US economist Richard Thaler, one of the founding fathers of behavioural economics, has won the 2017 Nobel Prize for Economics. Prof. Thaler (1945) of the University of Chicago’s Booth School of Business, co-wrote the global best seller Nudge, which illustrates at how people make sub-optimal choices. It spawned "nudge theory" of how to help people make better life decisions. Professor Thaler, the committee said, was a pioneer in applying psychology to economic behavior and in shedding light on how people make economic decisions, sometimes rejecting rationality.

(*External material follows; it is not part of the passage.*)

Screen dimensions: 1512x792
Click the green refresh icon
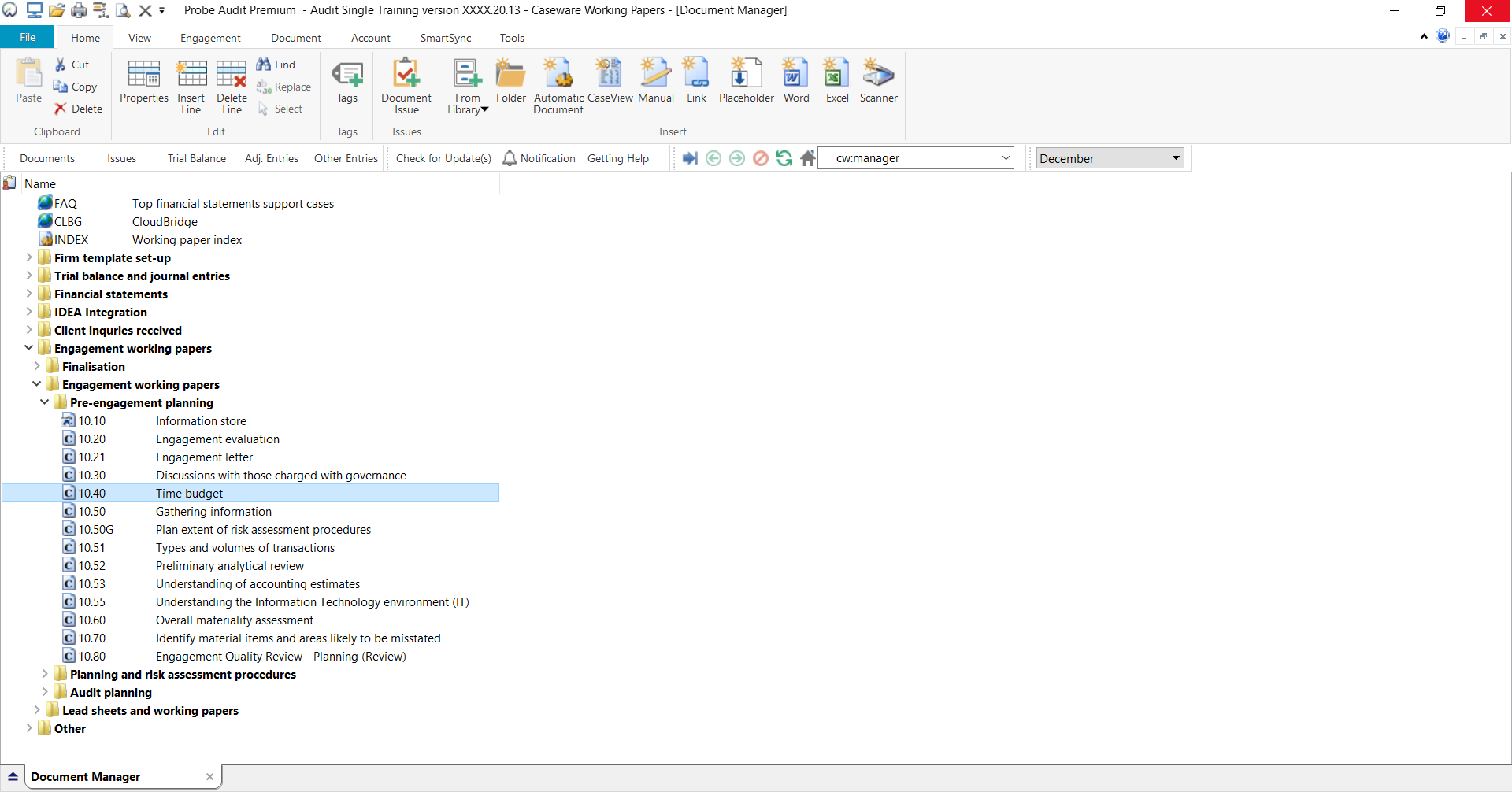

Kirsten Rohde, Professor of Behavioural Economics at Erasmus School of Economics, reacts: “Thaler’s research illustrates how people’s financial decisions are influenced not only by financial incentives, but also by psychological factors. A good understanding of these psychological factors leads to improved financial predictions and policy making. The beauty of nudge is that a psychological bias with negative consequences in one setting, can be used positively in another setting to steer people in the right direction.”

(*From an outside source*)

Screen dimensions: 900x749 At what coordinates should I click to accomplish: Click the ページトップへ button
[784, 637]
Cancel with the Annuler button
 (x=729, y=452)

In 1969 Jan Tinbergen, Professor at the predecessors of Erasmus School of Economics, shared the first Nobel Memorial Prize in Economic Science with the Norwegian Ragnar Frisch. Tinbergen is widely considered to be one of the most influential economists of the 20th century and one of the founding fathers of econometrics. In the hall fronting the Auditorium in Erasmus building a permanent exhibition about 100 years of Erasmus University Rotterdam is showcasing the Nobel Prize of Jan Tinbergen.